Copy all the lines below without altering anything.

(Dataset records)
****

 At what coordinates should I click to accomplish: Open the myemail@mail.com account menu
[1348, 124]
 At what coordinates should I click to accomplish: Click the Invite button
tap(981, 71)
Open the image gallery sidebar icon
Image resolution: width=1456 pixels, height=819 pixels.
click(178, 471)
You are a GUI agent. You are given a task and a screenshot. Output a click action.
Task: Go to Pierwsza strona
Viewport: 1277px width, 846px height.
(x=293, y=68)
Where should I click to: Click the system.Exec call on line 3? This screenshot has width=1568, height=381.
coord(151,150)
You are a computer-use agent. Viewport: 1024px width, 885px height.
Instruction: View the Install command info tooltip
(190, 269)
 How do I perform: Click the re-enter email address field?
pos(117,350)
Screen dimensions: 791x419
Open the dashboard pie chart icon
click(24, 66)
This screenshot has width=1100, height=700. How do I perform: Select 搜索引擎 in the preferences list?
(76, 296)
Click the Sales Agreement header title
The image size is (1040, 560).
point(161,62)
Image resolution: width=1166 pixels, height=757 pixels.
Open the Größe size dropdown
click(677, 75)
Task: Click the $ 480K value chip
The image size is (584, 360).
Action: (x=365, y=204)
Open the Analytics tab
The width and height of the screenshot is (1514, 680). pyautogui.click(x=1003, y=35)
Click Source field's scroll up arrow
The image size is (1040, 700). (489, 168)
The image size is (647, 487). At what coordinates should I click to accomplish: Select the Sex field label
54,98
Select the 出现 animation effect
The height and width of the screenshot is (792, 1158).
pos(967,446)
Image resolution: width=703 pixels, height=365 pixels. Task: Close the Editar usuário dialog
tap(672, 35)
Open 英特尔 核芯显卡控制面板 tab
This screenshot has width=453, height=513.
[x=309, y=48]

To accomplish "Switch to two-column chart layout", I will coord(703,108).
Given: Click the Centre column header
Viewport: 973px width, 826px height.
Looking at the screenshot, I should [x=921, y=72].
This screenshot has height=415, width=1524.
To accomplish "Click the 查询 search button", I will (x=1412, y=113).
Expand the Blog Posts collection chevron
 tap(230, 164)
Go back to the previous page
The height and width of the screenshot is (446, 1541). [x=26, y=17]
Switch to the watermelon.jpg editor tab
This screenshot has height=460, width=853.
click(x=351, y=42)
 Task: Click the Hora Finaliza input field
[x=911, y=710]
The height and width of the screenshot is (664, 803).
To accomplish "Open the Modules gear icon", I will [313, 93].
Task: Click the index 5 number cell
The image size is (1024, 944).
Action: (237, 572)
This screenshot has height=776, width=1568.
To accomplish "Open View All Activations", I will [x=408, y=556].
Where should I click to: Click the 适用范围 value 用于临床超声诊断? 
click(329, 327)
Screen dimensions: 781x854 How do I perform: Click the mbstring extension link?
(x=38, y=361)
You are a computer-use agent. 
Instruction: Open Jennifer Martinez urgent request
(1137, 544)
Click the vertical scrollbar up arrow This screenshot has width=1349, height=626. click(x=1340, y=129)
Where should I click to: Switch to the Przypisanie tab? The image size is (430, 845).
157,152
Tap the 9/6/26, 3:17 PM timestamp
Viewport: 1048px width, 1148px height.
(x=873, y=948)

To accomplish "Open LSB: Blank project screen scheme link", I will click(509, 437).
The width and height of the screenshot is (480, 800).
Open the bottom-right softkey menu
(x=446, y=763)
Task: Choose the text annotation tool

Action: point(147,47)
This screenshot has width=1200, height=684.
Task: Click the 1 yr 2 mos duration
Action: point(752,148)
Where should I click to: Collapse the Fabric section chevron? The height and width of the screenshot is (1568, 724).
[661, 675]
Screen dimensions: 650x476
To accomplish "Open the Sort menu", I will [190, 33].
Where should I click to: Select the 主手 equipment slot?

****

:: Answer below ::
 At what coordinates should I click to accomplish: Open the myemail@mail.com account menu
[1348, 124]
 At what coordinates should I click to accomplish: Click the Invite button
tap(981, 71)
Open the image gallery sidebar icon
Image resolution: width=1456 pixels, height=819 pixels.
click(178, 471)
You are a GUI agent. You are given a task and a screenshot. Output a click action.
Task: Go to Pierwsza strona
Viewport: 1277px width, 846px height.
(x=293, y=68)
Where should I click to: Click the system.Exec call on line 3? This screenshot has width=1568, height=381.
coord(151,150)
You are a computer-use agent. Viewport: 1024px width, 885px height.
Instruction: View the Install command info tooltip
(190, 269)
 How do I perform: Click the re-enter email address field?
pos(117,350)
Screen dimensions: 791x419
Open the dashboard pie chart icon
click(24, 66)
This screenshot has width=1100, height=700. How do I perform: Select 搜索引擎 in the preferences list?
(76, 296)
Click the Sales Agreement header title
The image size is (1040, 560).
point(161,62)
Image resolution: width=1166 pixels, height=757 pixels.
Open the Größe size dropdown
click(677, 75)
Task: Click the $ 480K value chip
The image size is (584, 360).
Action: (x=365, y=204)
Open the Analytics tab
The width and height of the screenshot is (1514, 680). pyautogui.click(x=1003, y=35)
Click Source field's scroll up arrow
The image size is (1040, 700). (489, 168)
The image size is (647, 487). At what coordinates should I click to accomplish: Select the Sex field label
54,98
Select the 出现 animation effect
The height and width of the screenshot is (792, 1158).
pos(967,446)
Image resolution: width=703 pixels, height=365 pixels. Task: Close the Editar usuário dialog
tap(672, 35)
Open 英特尔 核芯显卡控制面板 tab
This screenshot has width=453, height=513.
[x=309, y=48]

To accomplish "Switch to two-column chart layout", I will coord(703,108).
Given: Click the Centre column header
Viewport: 973px width, 826px height.
Looking at the screenshot, I should [x=921, y=72].
This screenshot has height=415, width=1524.
To accomplish "Click the 查询 search button", I will (x=1412, y=113).
Expand the Blog Posts collection chevron
 tap(230, 164)
Go back to the previous page
The height and width of the screenshot is (446, 1541). [x=26, y=17]
Switch to the watermelon.jpg editor tab
This screenshot has height=460, width=853.
click(x=351, y=42)
 Task: Click the Hora Finaliza input field
[x=911, y=710]
The height and width of the screenshot is (664, 803).
To accomplish "Open the Modules gear icon", I will [313, 93].
Task: Click the index 5 number cell
The image size is (1024, 944).
Action: (237, 572)
This screenshot has height=776, width=1568.
To accomplish "Open View All Activations", I will [x=408, y=556].
Where should I click to: Click the 适用范围 value 用于临床超声诊断? 
click(329, 327)
Screen dimensions: 781x854 How do I perform: Click the mbstring extension link?
(x=38, y=361)
You are a computer-use agent. 
Instruction: Open Jennifer Martinez urgent request
(1137, 544)
Click the vertical scrollbar up arrow This screenshot has width=1349, height=626. click(x=1340, y=129)
Where should I click to: Switch to the Przypisanie tab? The image size is (430, 845).
157,152
Tap the 9/6/26, 3:17 PM timestamp
Viewport: 1048px width, 1148px height.
(x=873, y=948)

To accomplish "Open LSB: Blank project screen scheme link", I will click(509, 437).
The width and height of the screenshot is (480, 800).
Open the bottom-right softkey menu
(x=446, y=763)
Task: Choose the text annotation tool

Action: point(147,47)
This screenshot has width=1200, height=684.
Task: Click the 1 yr 2 mos duration
Action: point(752,148)
Where should I click to: Collapse the Fabric section chevron? The height and width of the screenshot is (1568, 724).
[661, 675]
Screen dimensions: 650x476
To accomplish "Open the Sort menu", I will [190, 33].
Where should I click to: Select the 主手 equipment slot?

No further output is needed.